When Compaq's management agreed to be absorbed into HP, Compaq was generating more than $30 billion in annual sales. Compaq had always been a bit of a maverick in the PC business. Never showing too much loyalty to any one supplier, it did business with both chipmaking powerhouses Intel (INTC) and Advanced Micro Devices (AMD).
As I recall, a few of the low-end Compaq machines even contained chips from specialty maker Cyrix, which was later snapped up by National Semiconductor (NSM). Compaq, it seemed, was a company willing to try anything once. That made it kind of fun to watch.
Now it's just a brand name under the Hewlett-Packard umbrella. Compaq machines show up primarily at retail outlets, riding on the brand recognition built by the original company. In the final review in our series on low-end notebook computers (see BW Online, 12/14/05, "H-P's Middling Low-Price Laptop"), I took the Compaq Presario V4000 for a run. While I was satisfied, I came back wishing for the old days.
The machine, which carries a starting price of $749 including rebates, has some solid features. But it lacks some of the polish and attention to detail that others in the series have.
First, I put it through the Rocky Test, which you'll remember involves playing a DVD of the Sly Stallone classic, Rocky, on battery power alone, with the screen turned up to maximum brightness to test battery longevity. The Compaq acquitted itself well on this test, making the top three of the machines so far tested. It tied for No. 2 of the batch with the Averatec 3700-EH1 (see BW Online, 12/09/05, "Averatec's Stellar White Dwarf"), giving out after 114 minutes. It came in behind the reigning battery champ, the Gateway NX200S, which lasted 129 minutes (see BW Online, 11/09/05, "Gateway's Mighty Mite").
But watching the movie left me feeling unhappy with the screen. As with the Averatec, I kept wanting to brighten the picture, only to find it was already set at maximum brightness. True, it's a nice, big screen, measuring 15.4 inches diagonally. But it seems that if a screen is going to be that big, it should also be bright.
The laptop's sound, on the other hand, was excellent. A pair of JBL speakers embedded into the body packed a loud audio punch. Controlling sound volume was easy, with two buttons located above the keyboard, while a third served as a mute button.
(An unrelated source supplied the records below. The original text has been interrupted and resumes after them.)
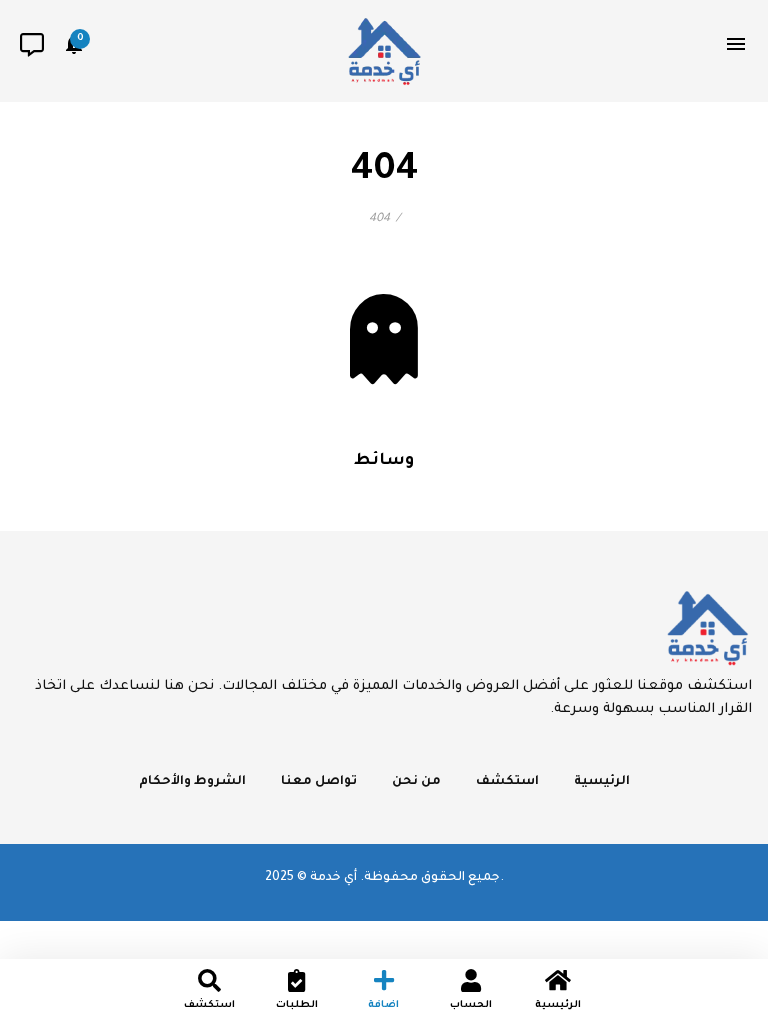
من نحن (416, 782)
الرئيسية (602, 782)
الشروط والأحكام (192, 782)
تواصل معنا (319, 782)
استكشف (507, 782)
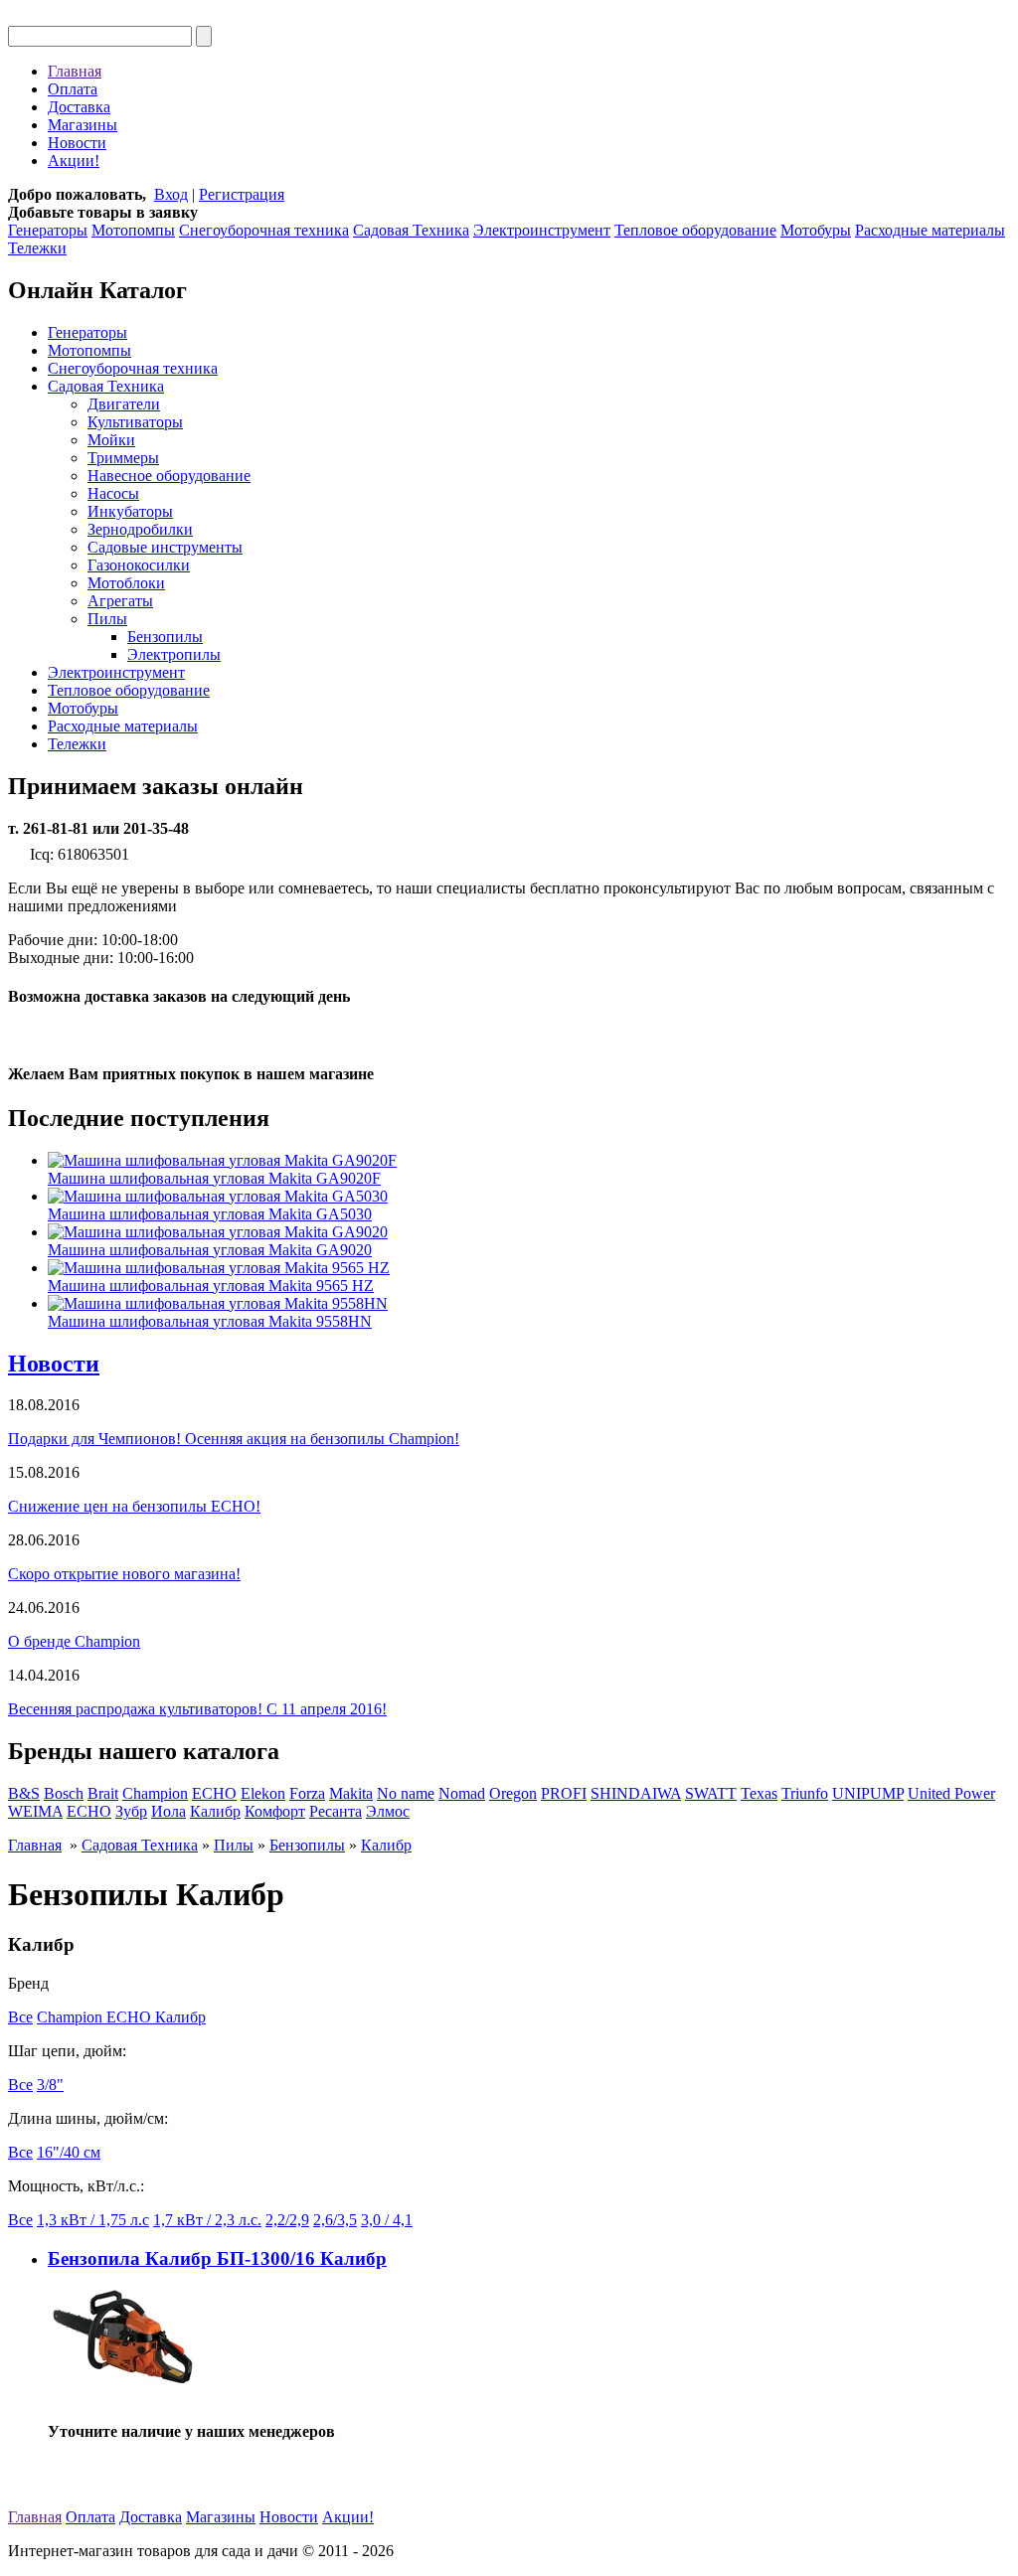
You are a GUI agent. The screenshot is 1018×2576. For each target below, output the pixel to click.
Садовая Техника (411, 230)
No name (405, 1793)
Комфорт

Still, other key ingredients were missing. The unit lacks slots for flash-memory cards, unlike some of the other machines tested. It has only two USB ports, used for plugging in devices such as a mouse, printers, and digital-music players, on the left side, near the rear of the machine. Some carry three.
Compaq's machine generally performed adequately on most computing tasks. It contains an Intel Celeron M 370 processor, running at 1.5 gigahertz -- and it never seemed to run slow. However, late in the testing process, it gave me the "Blue Screen of Death" while I was doing nothing more computationally intensive than typing into the notepad application. I didn't take this as a good sign.
Finally, this machine, which weighs in at 6.54 pounds, is the heaviest of the bunch tested. It could stand to go on a diet. A machine that heavy doesn't travel well, though at least some of its heft results from the screen size. Such features are always a complicated tradeoff in the design process, but it felt about a half-pound too heavy.
Like its corporate sibling, the Presario V4000 comes out firmly in the middle of this group -- sad indeed for a product bearing the Compaq name.